THE PROBLEM: Exactly how many lines in the entries contain "will"? Give that number alone.

DATA EXTRACTS:
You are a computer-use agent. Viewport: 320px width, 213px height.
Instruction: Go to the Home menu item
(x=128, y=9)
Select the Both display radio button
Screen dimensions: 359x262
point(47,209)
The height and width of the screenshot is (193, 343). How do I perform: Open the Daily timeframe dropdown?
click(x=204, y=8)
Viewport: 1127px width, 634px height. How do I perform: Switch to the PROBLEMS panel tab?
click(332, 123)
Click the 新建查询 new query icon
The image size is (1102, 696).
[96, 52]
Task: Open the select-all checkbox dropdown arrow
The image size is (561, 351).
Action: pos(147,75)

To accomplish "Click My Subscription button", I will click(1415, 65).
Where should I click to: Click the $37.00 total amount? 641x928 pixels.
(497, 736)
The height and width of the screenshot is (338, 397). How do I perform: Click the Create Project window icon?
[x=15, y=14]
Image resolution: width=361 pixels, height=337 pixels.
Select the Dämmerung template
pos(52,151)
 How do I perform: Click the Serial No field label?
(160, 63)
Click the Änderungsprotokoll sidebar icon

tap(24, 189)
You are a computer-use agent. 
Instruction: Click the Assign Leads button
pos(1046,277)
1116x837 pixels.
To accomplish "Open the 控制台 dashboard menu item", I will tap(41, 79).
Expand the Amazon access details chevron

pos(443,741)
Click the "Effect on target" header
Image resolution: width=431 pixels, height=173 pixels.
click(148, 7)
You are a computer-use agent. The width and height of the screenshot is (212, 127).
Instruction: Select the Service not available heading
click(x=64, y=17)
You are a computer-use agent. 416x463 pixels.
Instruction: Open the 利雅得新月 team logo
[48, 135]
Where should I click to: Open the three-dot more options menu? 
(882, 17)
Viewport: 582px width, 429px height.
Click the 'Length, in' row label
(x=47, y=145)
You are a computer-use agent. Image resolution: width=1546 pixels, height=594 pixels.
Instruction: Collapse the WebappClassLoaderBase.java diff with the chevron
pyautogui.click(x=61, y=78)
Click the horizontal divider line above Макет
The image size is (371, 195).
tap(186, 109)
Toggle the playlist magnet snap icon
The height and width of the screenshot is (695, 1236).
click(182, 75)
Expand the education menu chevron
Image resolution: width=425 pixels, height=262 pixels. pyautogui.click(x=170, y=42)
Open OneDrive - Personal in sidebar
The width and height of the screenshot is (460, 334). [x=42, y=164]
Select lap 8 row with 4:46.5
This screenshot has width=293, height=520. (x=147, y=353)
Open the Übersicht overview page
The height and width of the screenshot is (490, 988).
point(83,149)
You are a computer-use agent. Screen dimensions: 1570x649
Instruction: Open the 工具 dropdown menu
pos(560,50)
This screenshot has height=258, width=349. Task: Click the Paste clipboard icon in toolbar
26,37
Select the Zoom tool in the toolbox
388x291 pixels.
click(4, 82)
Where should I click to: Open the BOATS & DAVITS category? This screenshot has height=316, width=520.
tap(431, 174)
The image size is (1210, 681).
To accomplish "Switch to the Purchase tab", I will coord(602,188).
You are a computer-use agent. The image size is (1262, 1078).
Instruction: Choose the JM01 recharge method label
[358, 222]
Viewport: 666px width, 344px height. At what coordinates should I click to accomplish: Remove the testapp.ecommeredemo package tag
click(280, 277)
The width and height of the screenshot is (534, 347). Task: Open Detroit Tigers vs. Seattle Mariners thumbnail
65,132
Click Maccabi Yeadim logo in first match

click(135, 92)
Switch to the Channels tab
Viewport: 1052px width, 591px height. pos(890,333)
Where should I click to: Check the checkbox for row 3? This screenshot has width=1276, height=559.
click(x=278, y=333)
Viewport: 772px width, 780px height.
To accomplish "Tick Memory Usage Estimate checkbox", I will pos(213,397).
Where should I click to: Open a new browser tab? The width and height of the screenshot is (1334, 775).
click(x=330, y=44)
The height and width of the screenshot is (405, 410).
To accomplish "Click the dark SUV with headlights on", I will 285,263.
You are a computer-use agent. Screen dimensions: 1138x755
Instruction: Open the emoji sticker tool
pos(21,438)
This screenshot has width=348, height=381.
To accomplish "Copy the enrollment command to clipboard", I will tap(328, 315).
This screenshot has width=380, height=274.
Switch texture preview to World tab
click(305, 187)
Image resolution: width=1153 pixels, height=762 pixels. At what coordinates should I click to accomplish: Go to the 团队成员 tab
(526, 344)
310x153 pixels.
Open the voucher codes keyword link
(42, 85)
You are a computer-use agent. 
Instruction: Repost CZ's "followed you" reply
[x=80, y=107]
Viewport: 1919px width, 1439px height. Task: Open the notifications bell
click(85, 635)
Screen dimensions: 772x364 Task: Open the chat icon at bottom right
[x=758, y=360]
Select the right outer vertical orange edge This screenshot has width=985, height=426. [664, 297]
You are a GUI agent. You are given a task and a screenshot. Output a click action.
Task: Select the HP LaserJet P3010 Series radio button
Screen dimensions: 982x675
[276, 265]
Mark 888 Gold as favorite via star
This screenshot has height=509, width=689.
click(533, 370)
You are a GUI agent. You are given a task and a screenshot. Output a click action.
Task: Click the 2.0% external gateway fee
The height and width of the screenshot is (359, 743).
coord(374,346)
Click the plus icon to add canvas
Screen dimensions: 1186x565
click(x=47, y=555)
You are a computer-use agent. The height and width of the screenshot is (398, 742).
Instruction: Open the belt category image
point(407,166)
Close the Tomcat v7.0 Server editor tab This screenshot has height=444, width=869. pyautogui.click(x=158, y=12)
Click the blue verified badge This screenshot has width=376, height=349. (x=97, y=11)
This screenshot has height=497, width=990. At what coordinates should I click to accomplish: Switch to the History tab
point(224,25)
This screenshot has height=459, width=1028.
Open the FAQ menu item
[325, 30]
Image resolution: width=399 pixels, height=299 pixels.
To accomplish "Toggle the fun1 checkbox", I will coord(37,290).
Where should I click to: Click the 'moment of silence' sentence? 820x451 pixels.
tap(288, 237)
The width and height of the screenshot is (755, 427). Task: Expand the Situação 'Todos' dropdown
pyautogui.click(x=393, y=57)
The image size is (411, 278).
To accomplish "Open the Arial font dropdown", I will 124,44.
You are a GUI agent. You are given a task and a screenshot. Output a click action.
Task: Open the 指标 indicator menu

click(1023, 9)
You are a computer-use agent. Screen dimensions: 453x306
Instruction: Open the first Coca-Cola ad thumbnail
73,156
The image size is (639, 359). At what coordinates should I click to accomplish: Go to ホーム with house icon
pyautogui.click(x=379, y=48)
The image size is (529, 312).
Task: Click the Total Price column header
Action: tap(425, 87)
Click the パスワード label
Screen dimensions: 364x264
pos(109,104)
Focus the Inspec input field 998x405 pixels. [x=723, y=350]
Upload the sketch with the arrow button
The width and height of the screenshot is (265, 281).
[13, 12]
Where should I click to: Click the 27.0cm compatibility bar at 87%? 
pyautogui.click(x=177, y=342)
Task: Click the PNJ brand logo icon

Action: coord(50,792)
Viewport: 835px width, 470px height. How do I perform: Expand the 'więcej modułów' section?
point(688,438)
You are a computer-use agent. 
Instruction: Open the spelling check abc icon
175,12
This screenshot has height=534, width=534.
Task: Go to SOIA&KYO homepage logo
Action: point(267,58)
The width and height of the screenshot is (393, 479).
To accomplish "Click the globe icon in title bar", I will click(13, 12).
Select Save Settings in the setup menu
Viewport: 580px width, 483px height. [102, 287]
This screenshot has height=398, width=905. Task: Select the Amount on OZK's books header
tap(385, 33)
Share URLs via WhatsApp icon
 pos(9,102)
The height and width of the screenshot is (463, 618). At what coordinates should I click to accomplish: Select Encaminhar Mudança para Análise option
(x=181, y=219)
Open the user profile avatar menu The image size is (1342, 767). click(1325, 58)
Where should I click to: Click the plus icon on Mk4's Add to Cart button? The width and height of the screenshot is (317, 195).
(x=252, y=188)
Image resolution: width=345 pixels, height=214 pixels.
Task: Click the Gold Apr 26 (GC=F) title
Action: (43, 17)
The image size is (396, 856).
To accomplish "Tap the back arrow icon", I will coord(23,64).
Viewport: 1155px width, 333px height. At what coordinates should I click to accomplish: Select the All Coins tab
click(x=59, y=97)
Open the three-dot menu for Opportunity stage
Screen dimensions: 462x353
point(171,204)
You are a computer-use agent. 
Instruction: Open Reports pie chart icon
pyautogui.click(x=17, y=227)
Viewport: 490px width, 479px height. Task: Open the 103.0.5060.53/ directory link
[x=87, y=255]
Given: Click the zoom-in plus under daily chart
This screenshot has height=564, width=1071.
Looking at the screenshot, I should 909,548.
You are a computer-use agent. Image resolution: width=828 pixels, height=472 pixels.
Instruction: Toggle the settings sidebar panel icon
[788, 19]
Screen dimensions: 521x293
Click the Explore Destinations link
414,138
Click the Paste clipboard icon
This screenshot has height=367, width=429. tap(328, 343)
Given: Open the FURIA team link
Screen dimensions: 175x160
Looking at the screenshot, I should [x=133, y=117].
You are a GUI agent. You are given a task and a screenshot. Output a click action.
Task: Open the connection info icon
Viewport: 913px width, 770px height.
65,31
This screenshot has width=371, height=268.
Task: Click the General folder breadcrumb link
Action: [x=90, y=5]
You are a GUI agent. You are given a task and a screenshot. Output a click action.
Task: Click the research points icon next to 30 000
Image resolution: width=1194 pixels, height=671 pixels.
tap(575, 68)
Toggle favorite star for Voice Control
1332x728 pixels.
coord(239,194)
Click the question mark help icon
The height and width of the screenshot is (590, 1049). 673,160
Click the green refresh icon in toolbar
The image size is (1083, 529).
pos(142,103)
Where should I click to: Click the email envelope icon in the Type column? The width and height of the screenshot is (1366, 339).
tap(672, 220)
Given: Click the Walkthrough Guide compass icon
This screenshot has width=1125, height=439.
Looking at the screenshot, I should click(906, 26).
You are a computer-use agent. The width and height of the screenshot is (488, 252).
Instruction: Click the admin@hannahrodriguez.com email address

RESULT BELOW: 10